As part of our quest to give clients customised and holistic wealth-creation solutions, we offer advice on a range of issues that you might not necessarily find with other advisers. One of these is how to set up your children’s education future.
Parents want to give their children a good education. They want the best for them, so it’s no wonder many will start a savings account to gradually store up the money needed to put them through university.
Trouble is, the savings account earnings is added to the parents’ taxable income. You may be saying, ‘well my partner does not work , so their taxable income is zero’. But the return on a typical bank account is very low. So what other products can provide much better returns, tax does not pass onto parents and will support our kids’ futures?
By far the best and only option is a tax effective Education Fund, a specialised investment product designed to encourage children to further their education.
The Federal Government allows the rebating of all taxes paid within this investment so long as the money is used for education. If by some chance the child decides not to pursue further education, the money is still available to withdraw without any penalties. You just miss out on the tax rebate.
This type of savings is not new and there are a few insurance companies out there that provide such funds. The problem is there is no consistency in how these funds operate, or the types of conditions they may have.
Money Orchard focuses on providing the most flexible and accommodating education fund around. For example, the fund can pay for not only tuition fees, but books, and away-from-home accommodation costs.
We will even show you how much to save to reach a certain amount, or conversely, show you how much the fund will be worth with your choice of starting investment balance. This gives you so much more certainty to plan for your child’s future.

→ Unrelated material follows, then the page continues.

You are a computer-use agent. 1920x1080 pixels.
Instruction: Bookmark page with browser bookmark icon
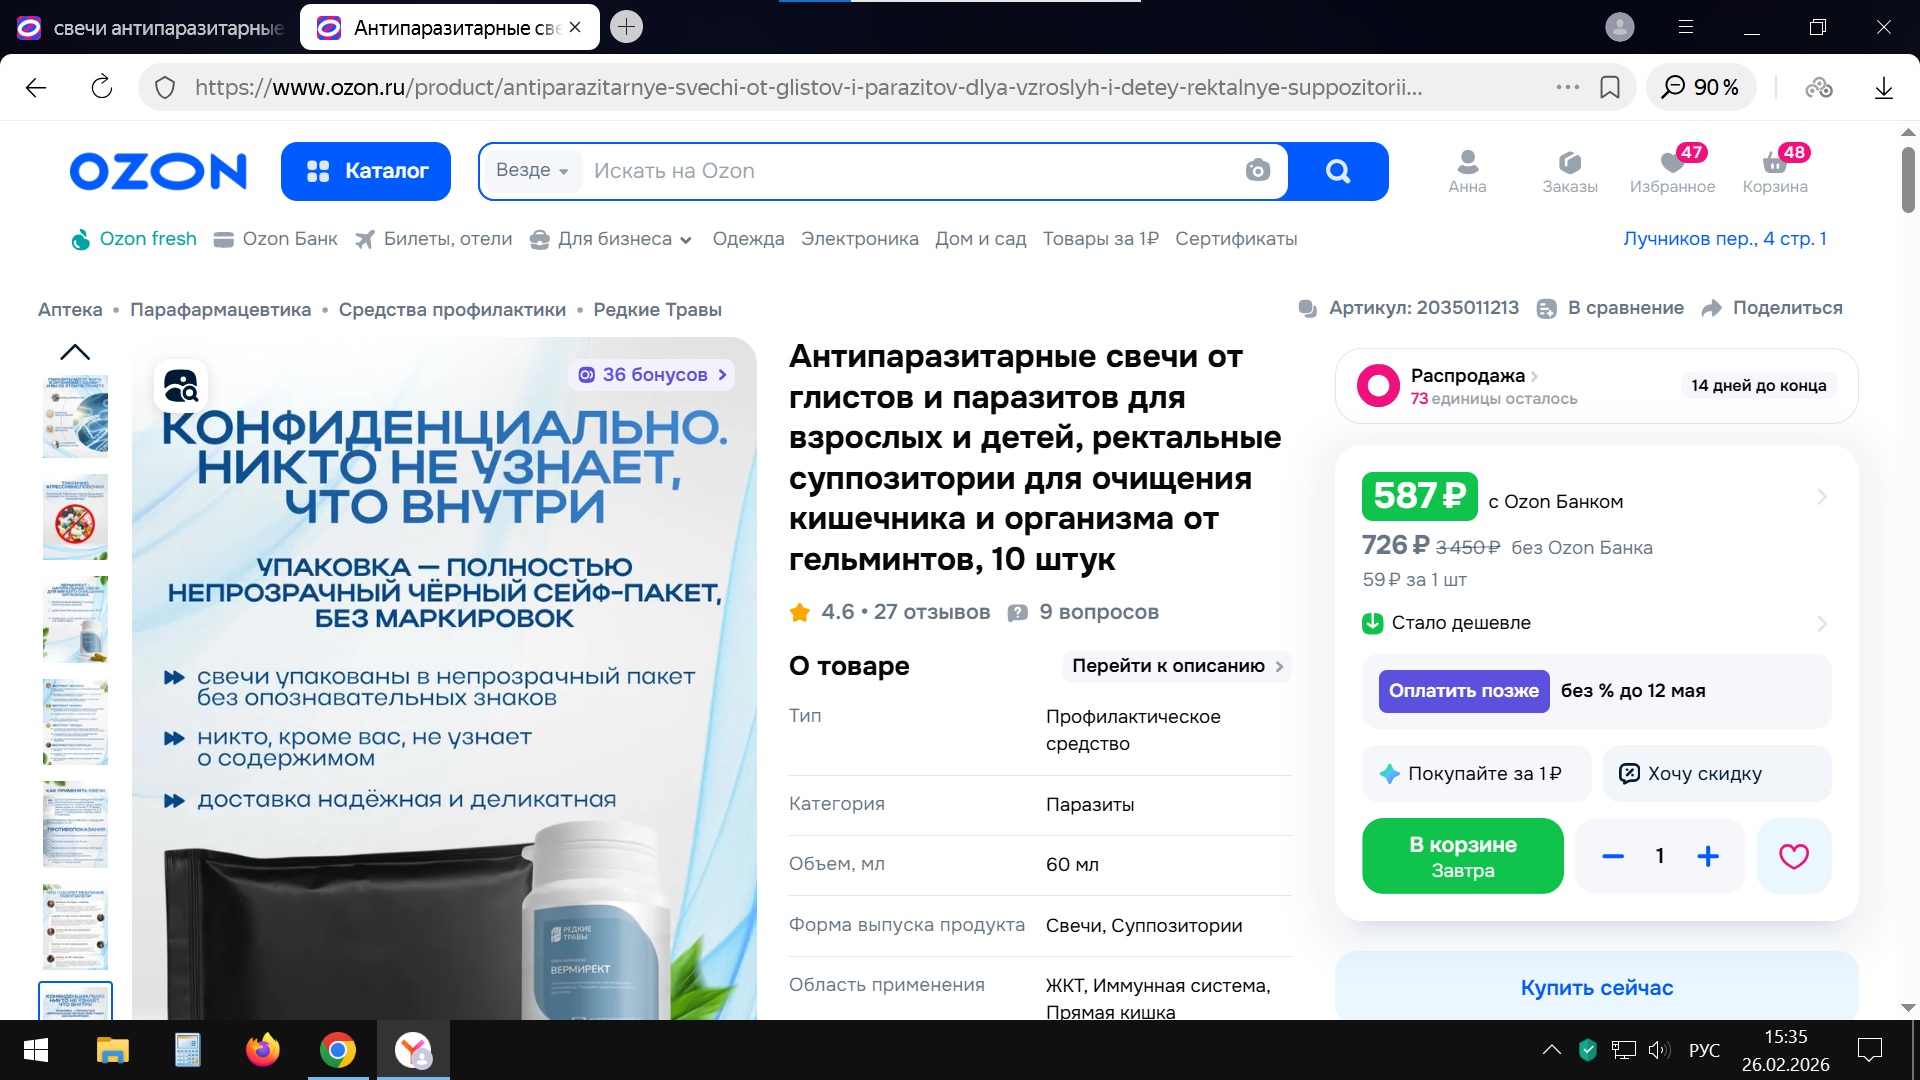[x=1610, y=87]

The set-up is very simple. Deposit a small lump sum, choose if you wish to do a monthly savings plan and watch the investment grow over the years. Once the specified child requires education funding, then you can withdraw from the account and receive generous tax rebates. Even if your child decides not to study, you can still withdraw the full investment amount.
No matter what the future holds for your child, you can rest assured that the money is all yours. And if used for education, the government provides incentives by rebating the tax component.